Though U.S. District Judge Lewis A. Kaplan conceded the existence of individual issues, he nonetheless found that common issues predominated, stating, “[t]he Court is convinced that issues subject to generalized proof significantly predominate over any individualized considerations that are likely to arise in this case.” Opinion at 32. Judge Kaplan gave particular emphasis to the link between predominance and superiority, noting that “concentrating this dispute in a class action in a single forum has clear benefits that outweigh any issues raised by defendants.” Opinion at 34.

Paige v. Consumer Programs: Court Interprets Brinker, Certifies Meal & Rest Class

Central District Judge Michael W. Fitzgerald has granted a motion to certify a class alleging meal and rest break violations under California law, and in the process has instructively interpreted the California Supreme Court’s landmark ruling in Brinker v. Super. Ct., 53 Cal. 4th 1004 (2012). See Paige v. Consumer Programs, Inc., No. 07-2498 (C.D. Cal. Jul. 16, 2012) (order granting in part plaintiffs’ amended motion for class certification) (available here).

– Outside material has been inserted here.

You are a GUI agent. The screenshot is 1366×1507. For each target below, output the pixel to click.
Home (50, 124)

The action was stayed pending the issuance of Brinker, after which the parties submitted supplemental briefing as to whether, in light of Brinker, the plaintiff’s “meal and rest break claims satisfied the requirements of Rule 23(b)(1) or, in the alternative, Rule 23(b)(3).” Order at 2. As is typical of class certification motions that turn on whether the predominance of common questions is established, the court focused on the portions of Brinker that “examined whether, when assessing meal and rest break claims under California law, ‘individual questions or questions of common or general interest predominate.’” Order at 3, citing Brinker at 1017.

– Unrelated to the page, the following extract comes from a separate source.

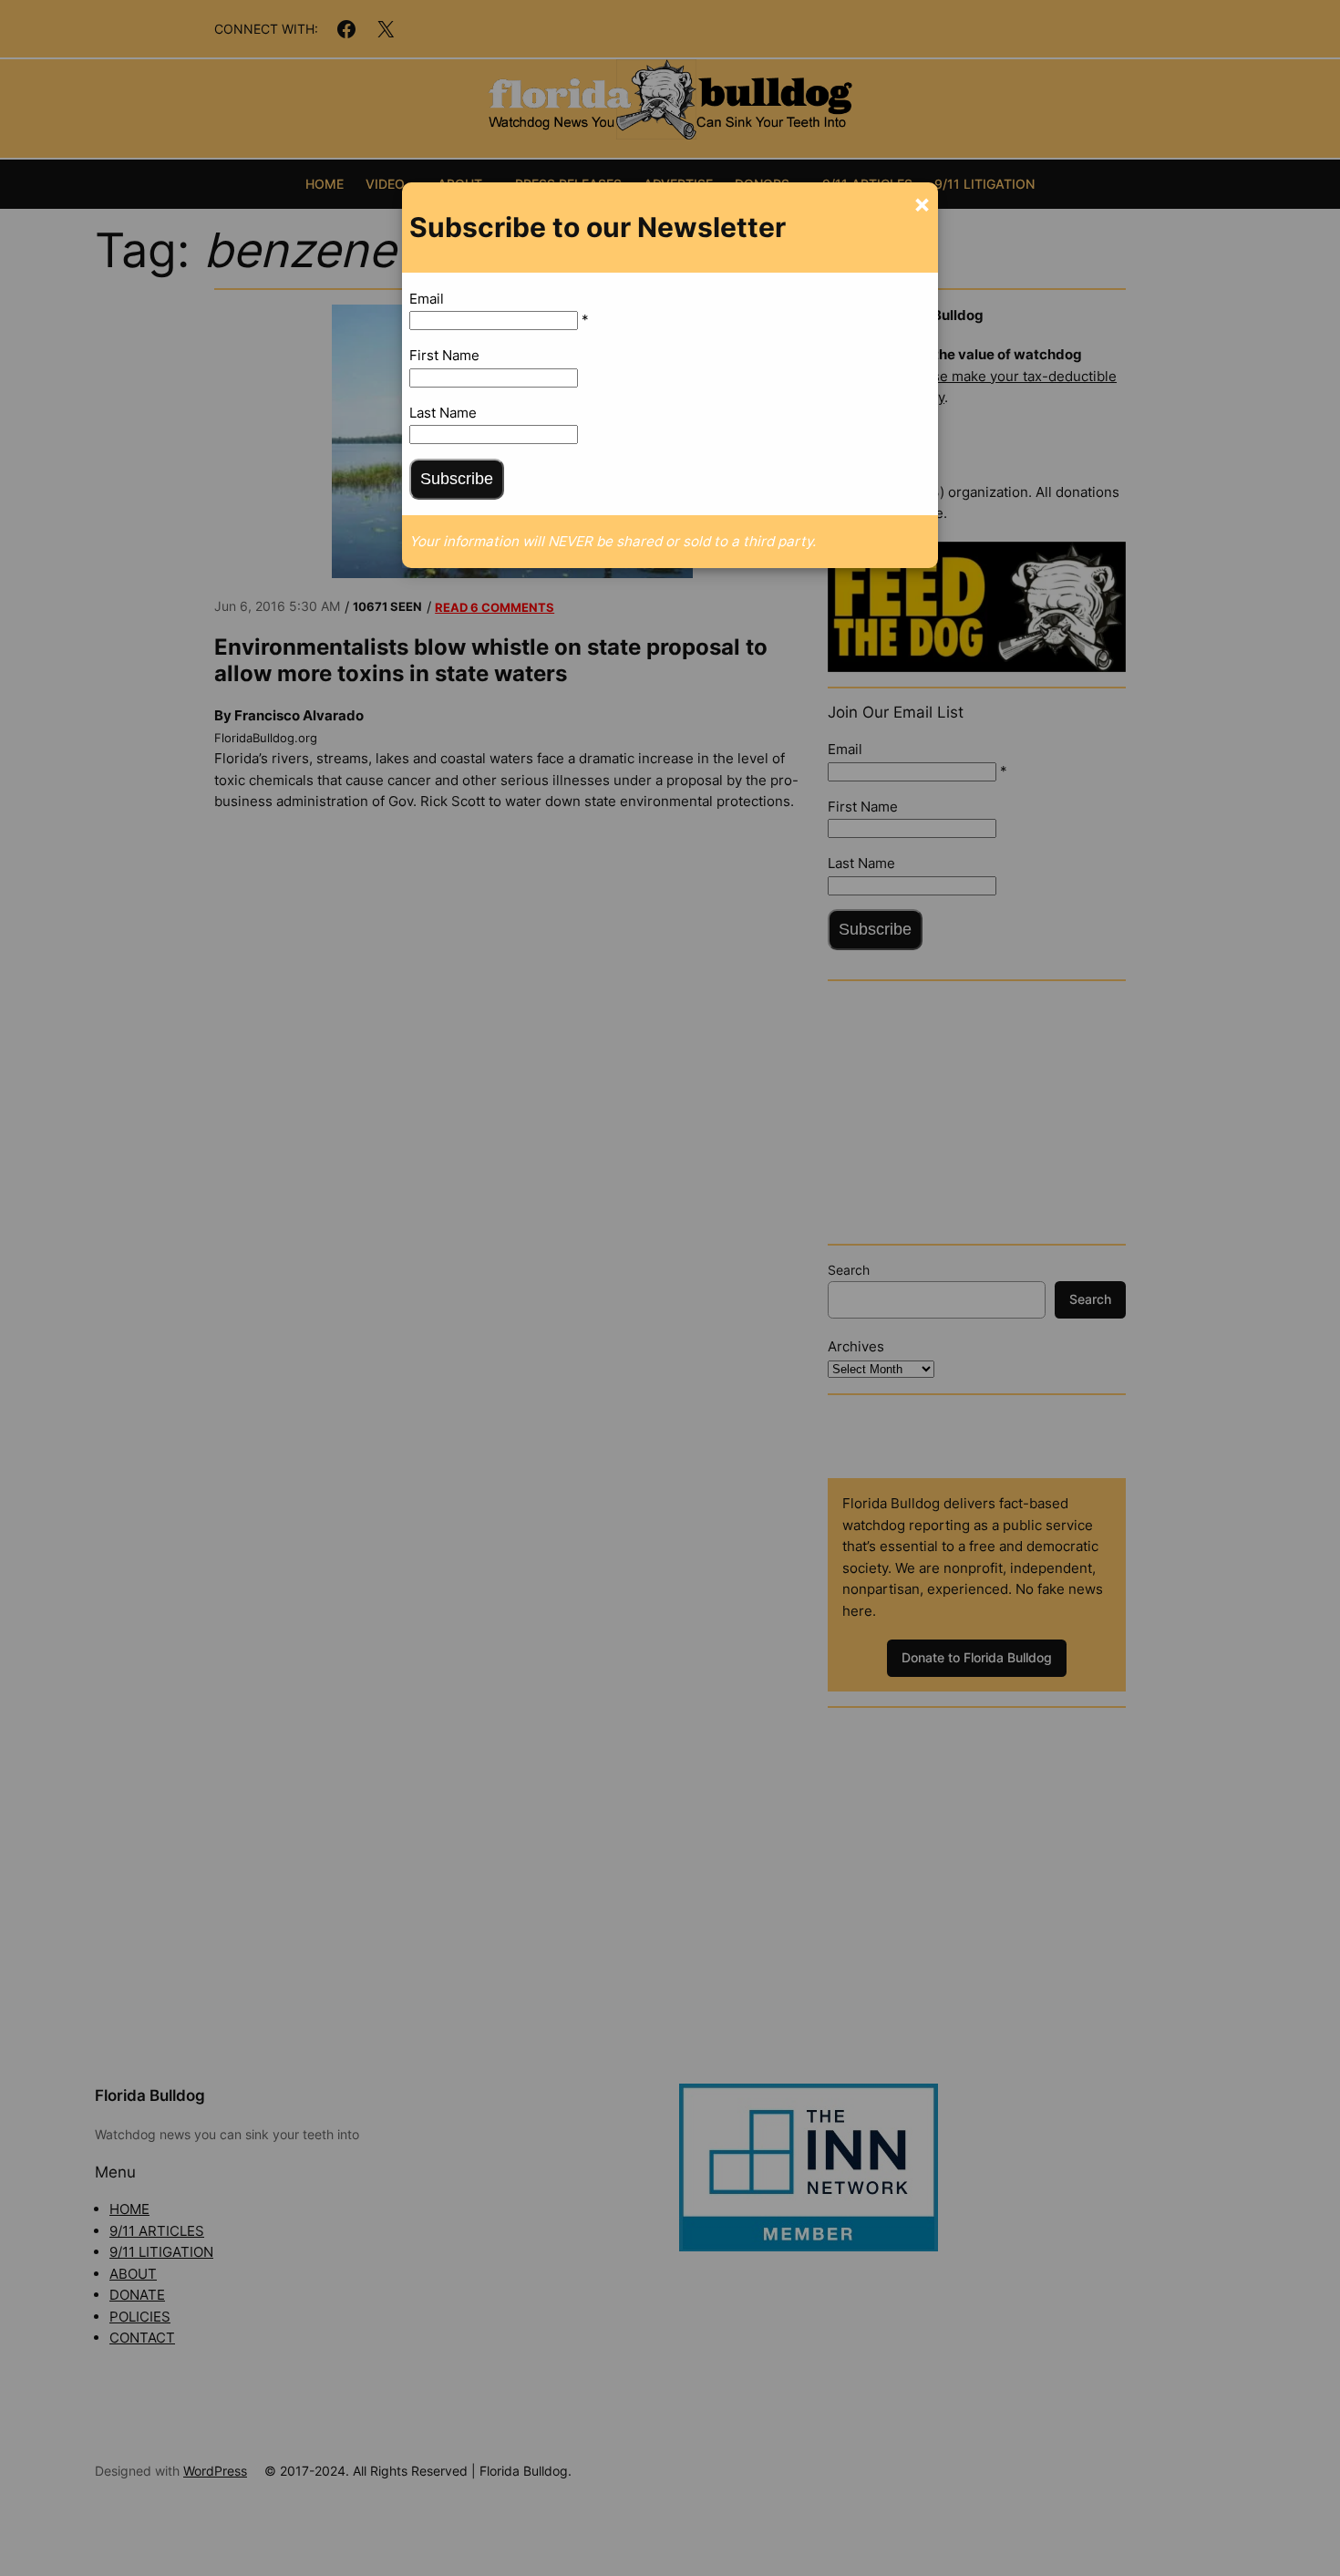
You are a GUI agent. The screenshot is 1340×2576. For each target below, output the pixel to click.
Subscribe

The parties’ supplemental briefing presented starkly different interpretations of Brinker’s implications as to predominance, with Judge Fitzgerald finding that, while “the Brinker court did not elaborate on every possible form of common proof that may satisfy a predominance assessment,” the plaintiff in Paige sufficiently “allege[d] the existence of various uniform policies that were consistently applied to purported class members,” and thereby established the requisite predominance. See Order at 3. For instance, each of the plaintiff’s declarants attested to the defendant regularly (though not always) scheduling shifts with only one employee on the premises. Id. Additionally, the defendant allegedly had policies dictating that “customers could not be turned away and employees could not leave the business operations unattended during open hours,” which accrued in favor of certification. Id. The plaintiff also presented evidence of “corporate records show[ing] break-free schedules of multiple employees.” Order at 4.

The defendant submitted a Notice of New Authority in order to draw the court’s attention to a ruling on a decertification motion concerning not the interpretation of Brinker but on whether the non-payment of meal and rest break violation premiums is a proper basis for class certification. See Notice of New Authority, Paige v. Consumer Programs, Inc., No. 07-2498 (C.D. Cal. Jul. 11, 2012) (No. 120) (available here). Despite not being bound by the ruling of a peer trial court, Judge Fitzgerald nonetheless “reviewed the order,” but stated that the purported new authority did not affect his reasoning as to certification and the interpretation of Brinker’s predominance doctrine. Order at 4.